With these words, and utterly scornful of Betty Siggs’s peals of laughter, the Inspector made his way upstairs to his chamber—leaving a trail of muddy water to mark his passage.

“That chap’s done me good!” exclaimed Betty, wiping her eyes, and turning to Toby, who was staring in ludicrous amazement after Tokely. “I just wanted summink to stir me up—I did—an’ that chap’s done it!”

“You take care, ole gal, that ’e don’t stir you up,” retorted Toby, shaking his head. “The Law ’as got a ’eap be’ind it—an’ you ain’t got the figger to be redooced by skilly, nor the fingers for oakum-pickin’. An’, mark my words, that’s what you’ll come to, ole gal, if you mocks at the Law!”

Betty Siggs, however, was in too good a humour to heed any such warning; she gaily locked up the house, extinguished the lights and pushed Toby upstairs to bed. “Blow the Law!” she exclaimed, kissing him—“You an’ me won’t sleep the less sound, because the Law ’as got its face scratched, and lost its ’at—will we, Toby?”

Nevertheless, Betty’s prediction proved to be, so far as she was concerned, a false one; sleep refused to come to her, no matter how she wooed it. Living, as she always had done, a good brisk hard-working blameless life, with a conscience as clear as her own healthy skin, Betty had known nothing of the terrors of insomnia; yet to-night, she lay blinking at the stars peeping in through the uncurtained window, thinking of many things—thinking most of all, perhaps, of the unhappy man flying for his life, hiding in ditches and under hedges, and trembling at every sound. Betty’s tender heart melted a little when she thought of him, and she sadly cried herself into a state of quiet exhaustion, and so fell into a troubled sleep.

And in that sleep she dreamed a dream. She was back again, in the old days, in Australia, at Tallapoona Farm—the farm which had never paid, and from which that bright-faced boy Philip had wandered out one morning, never to return. Yet the curious part of Betty’s dream was this; that, although the sights and sounds beyond the windows were as she had known them over a quarter of a century ago, the house bore a curious resemblance to the Chater Arms; indeed, faces familiar to her later days in Bamberton passed to and fro before the windows, and the slow Bamberton drawl was in her ears.

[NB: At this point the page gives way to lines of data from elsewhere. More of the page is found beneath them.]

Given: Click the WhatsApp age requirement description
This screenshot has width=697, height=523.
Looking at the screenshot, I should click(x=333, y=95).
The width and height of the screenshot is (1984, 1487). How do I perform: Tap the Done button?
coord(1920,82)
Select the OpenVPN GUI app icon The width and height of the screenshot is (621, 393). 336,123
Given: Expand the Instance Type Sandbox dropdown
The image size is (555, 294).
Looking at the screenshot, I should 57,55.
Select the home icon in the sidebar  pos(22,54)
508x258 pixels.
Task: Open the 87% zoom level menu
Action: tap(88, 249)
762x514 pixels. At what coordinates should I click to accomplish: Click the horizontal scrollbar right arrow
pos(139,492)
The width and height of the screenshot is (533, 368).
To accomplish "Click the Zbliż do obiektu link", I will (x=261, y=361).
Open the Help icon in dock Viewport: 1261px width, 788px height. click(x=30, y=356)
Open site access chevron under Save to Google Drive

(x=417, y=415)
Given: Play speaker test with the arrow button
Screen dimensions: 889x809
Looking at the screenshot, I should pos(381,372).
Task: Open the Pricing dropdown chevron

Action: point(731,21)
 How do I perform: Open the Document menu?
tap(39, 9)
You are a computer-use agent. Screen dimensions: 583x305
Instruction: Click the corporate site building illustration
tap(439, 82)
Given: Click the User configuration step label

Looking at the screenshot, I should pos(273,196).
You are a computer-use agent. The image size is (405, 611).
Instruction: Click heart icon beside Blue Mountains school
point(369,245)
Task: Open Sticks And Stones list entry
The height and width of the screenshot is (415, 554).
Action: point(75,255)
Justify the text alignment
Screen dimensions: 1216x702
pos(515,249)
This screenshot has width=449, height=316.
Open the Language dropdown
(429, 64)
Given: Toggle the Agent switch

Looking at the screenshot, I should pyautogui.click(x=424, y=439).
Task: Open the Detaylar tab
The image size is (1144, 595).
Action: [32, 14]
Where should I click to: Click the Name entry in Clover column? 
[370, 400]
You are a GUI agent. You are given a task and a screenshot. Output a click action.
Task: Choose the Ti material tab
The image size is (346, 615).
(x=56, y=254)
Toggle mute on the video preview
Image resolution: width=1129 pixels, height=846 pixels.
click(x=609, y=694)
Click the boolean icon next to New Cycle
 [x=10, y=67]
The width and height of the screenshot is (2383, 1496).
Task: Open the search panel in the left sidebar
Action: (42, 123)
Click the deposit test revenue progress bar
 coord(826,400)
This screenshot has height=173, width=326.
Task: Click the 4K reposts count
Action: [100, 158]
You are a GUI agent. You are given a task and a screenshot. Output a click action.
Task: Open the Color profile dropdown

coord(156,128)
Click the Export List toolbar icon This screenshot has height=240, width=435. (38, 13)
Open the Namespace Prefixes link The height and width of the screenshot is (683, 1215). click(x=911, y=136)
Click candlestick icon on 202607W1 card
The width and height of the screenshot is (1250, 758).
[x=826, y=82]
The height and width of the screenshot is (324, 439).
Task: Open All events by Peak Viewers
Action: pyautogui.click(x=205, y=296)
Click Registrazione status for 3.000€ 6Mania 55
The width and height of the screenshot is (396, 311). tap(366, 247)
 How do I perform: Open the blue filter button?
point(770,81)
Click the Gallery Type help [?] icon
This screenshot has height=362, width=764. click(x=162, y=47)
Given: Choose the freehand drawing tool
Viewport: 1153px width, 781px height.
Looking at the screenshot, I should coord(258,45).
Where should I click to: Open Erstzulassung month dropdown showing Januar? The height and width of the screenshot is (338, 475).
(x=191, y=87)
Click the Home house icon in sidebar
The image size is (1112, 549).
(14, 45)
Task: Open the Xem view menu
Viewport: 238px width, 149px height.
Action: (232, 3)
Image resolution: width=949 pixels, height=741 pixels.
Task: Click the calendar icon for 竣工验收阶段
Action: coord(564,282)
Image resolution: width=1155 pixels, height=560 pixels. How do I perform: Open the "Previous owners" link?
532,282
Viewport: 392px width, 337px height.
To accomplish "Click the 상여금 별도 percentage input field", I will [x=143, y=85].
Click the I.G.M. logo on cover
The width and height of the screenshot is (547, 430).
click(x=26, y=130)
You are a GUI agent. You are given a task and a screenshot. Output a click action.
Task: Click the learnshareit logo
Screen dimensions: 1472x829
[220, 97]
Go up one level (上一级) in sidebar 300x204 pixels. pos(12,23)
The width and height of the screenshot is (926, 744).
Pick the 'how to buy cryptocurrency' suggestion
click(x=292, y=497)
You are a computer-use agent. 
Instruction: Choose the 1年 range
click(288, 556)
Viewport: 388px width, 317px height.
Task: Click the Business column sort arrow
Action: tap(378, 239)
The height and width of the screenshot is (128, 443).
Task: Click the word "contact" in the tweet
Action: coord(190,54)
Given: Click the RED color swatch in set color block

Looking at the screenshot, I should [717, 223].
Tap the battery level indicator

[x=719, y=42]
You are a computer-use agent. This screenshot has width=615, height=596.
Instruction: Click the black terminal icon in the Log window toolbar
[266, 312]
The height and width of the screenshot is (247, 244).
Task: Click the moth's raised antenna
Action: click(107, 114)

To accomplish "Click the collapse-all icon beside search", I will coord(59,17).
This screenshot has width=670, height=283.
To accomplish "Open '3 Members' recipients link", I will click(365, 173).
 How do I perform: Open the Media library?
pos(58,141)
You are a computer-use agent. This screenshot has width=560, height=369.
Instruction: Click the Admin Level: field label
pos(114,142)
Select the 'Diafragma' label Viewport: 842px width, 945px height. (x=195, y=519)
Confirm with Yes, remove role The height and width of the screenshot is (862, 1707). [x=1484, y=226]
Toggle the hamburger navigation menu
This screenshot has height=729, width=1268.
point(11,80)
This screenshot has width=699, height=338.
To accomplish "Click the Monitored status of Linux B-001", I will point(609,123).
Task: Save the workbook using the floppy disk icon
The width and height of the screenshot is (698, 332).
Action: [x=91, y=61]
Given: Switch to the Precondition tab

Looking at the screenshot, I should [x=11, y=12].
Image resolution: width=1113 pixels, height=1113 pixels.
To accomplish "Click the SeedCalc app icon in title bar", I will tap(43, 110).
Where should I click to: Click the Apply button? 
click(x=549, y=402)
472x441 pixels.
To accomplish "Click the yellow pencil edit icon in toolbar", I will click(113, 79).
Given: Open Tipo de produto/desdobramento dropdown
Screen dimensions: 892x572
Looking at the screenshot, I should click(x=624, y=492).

But, in her dream, night came swiftly on, and the place was in darkness. She thought she stood again in the little parlour alone; and, drawing back the curtain from before the window, looked out upon the sandy bridle-tracks, and wild vegetation which fringed the denser growth beyond. Suddenly, out of this, and coming straight to the window, she saw the child, just as she had known him eighteen long years before. So vivid was the dream, and so clearly did she see his face, and recognise it, that—waking with a cry upon her lips—she found herself out of bed, and standing on the floor, in the faint light of the stars.

Betty Siggs was more troubled than ever. She looked round the room, as though half expecting to see her dream realised; rubbed her eyes, and began to tremble a little. Toby’s regular breathing reassured her somewhat; but still she felt uneasy. The window at which she had seen the face of the man that night, in reality, and the dream-face of the child, haunted her; she felt that she must go to it—must assure herself that there was nothing on the other side of it.

She threw a long cloak round her, noiselessly lit a candle, and crept out of the room. There was no sound anywhere, save the quick patter of her own feet on the stairs, and the rapid scurry of a mouse flying from the light. Betty reached the parlour, set down her candle, and faced the window, over which the curtain had been drawn again.